** Start of PROVIDED RECORDS **

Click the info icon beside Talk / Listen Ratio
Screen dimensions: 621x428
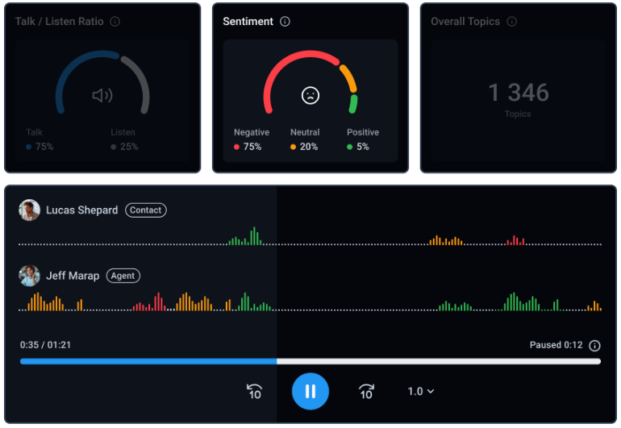coord(115,21)
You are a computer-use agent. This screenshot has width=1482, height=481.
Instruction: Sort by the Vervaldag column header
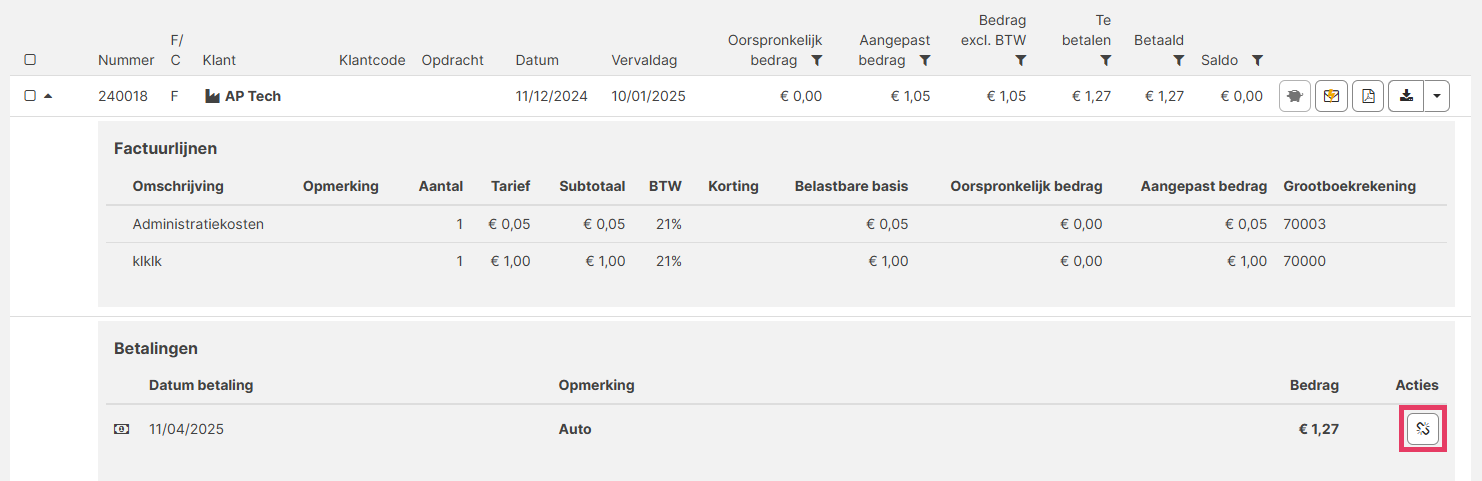644,60
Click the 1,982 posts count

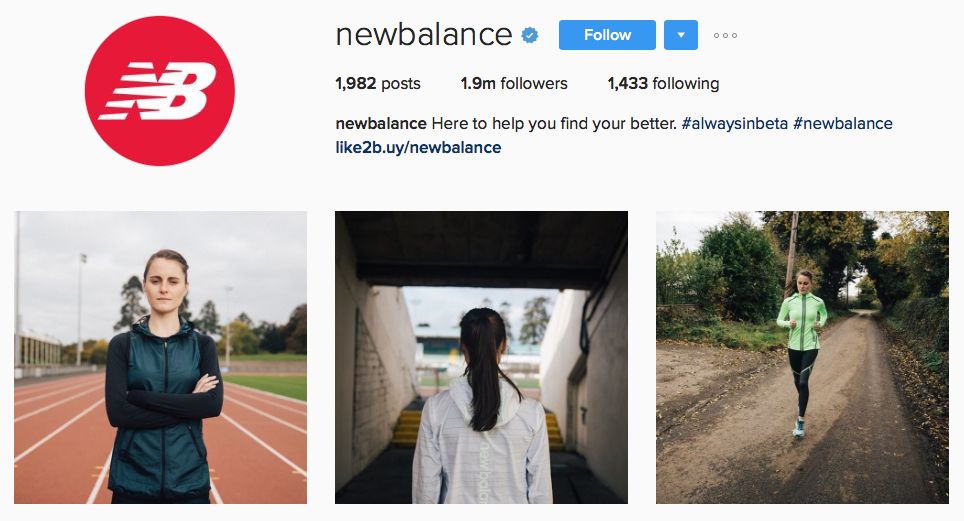coord(377,83)
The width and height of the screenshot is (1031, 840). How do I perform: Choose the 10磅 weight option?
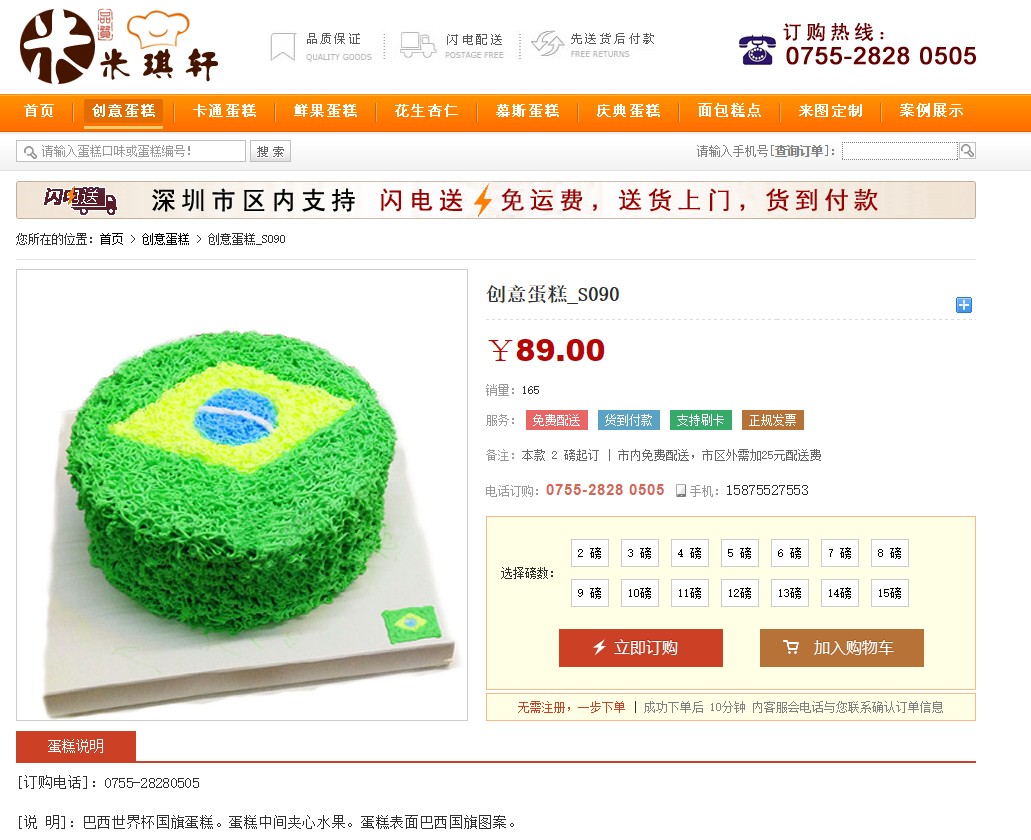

** End of PROVIDED RECORDS **

## EXERCISE TASK
Gather every line of the records above that contains the string "screenshot". Case counts.

## EXERCISE ANSWER
You are a computer-use agent. This screenshot has width=1482, height=481.
The width and height of the screenshot is (1031, 840). How do I perform: Choose the 10磅 weight option?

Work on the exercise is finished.